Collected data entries
-- Opening Marker --

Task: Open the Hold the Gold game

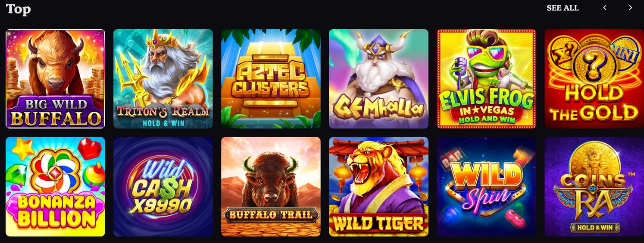Action: click(594, 79)
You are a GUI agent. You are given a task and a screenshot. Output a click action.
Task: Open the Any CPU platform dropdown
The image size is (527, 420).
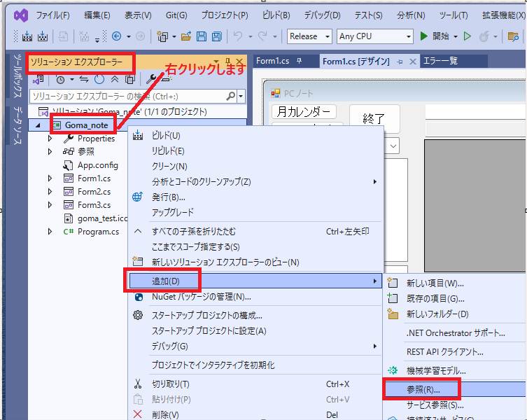[375, 36]
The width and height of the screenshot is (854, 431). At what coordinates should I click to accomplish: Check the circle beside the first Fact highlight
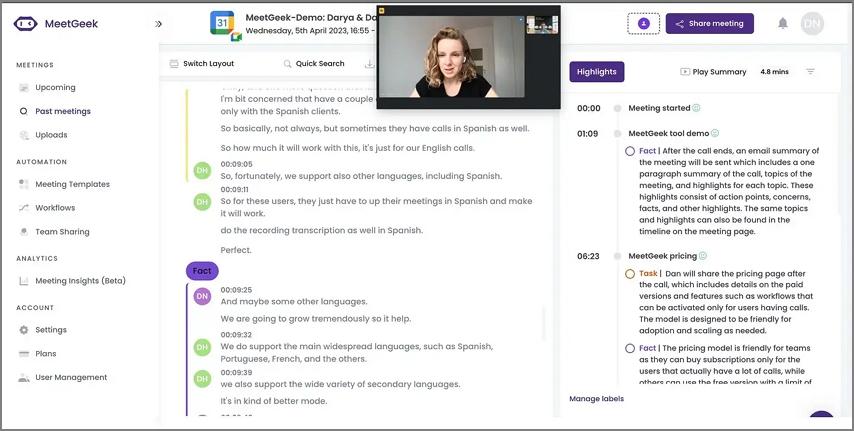tap(630, 151)
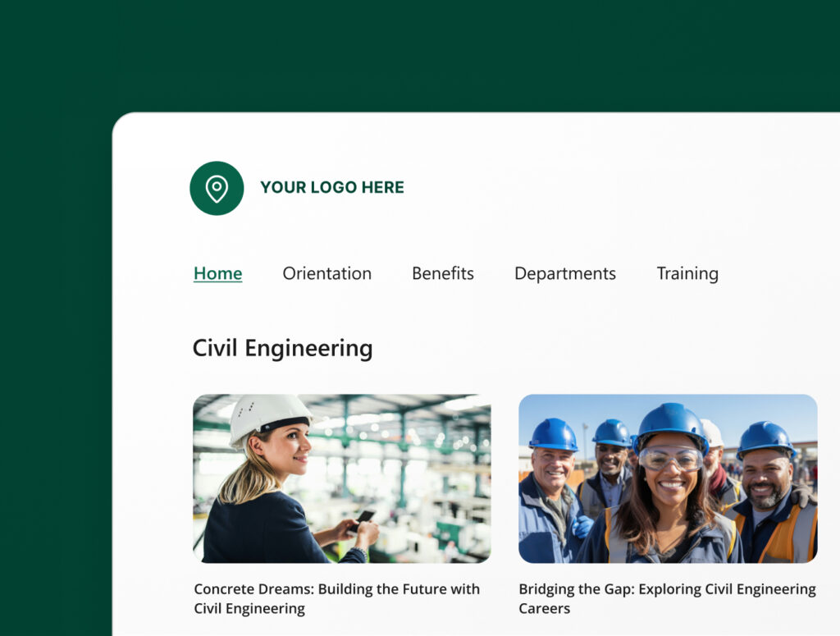Click the underline beneath the Home tab

click(x=217, y=282)
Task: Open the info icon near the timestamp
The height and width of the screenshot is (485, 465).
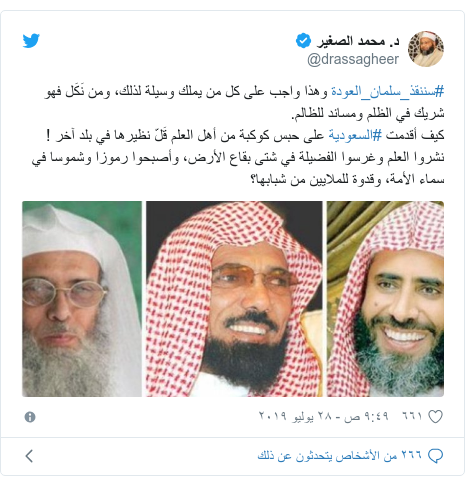Action: (30, 417)
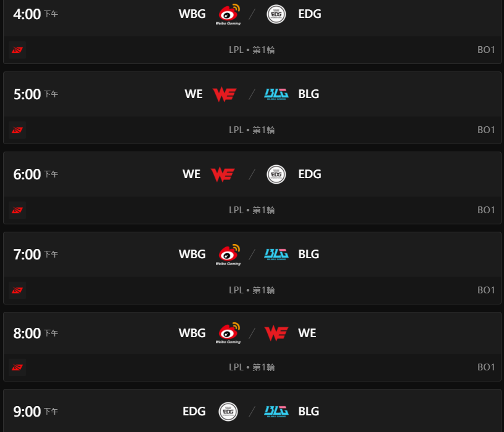Screen dimensions: 504x432
Task: Click the WE team name in the 5:00 match
Action: [x=193, y=94]
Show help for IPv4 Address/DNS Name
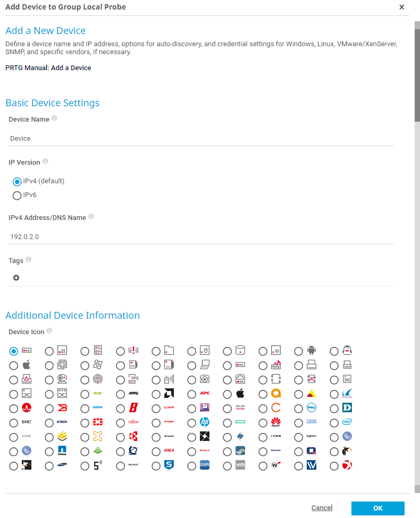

-- Closing Marker --

-- TASK DESCRIPTION --
Please print the entries above exactly. Skip every picture.

-- ANSWER FOR THE TASK --
Task: Open the Hold the Gold game

Action: click(594, 79)
You are a GUI agent. You are given a task and a screenshot. Output a click action.
Task: Open the Any CPU platform dropdown
The image size is (527, 420).
[375, 36]
The width and height of the screenshot is (854, 431). At what coordinates should I click to accomplish: Check the circle beside the first Fact highlight
tap(630, 151)
Click the underline beneath the Home tab

click(x=217, y=282)
Task: Open the info icon near the timestamp
The height and width of the screenshot is (485, 465).
Action: (30, 417)
Screen dimensions: 504x432
Task: Click the WE team name in the 5:00 match
Action: [x=193, y=94]
Show help for IPv4 Address/DNS Name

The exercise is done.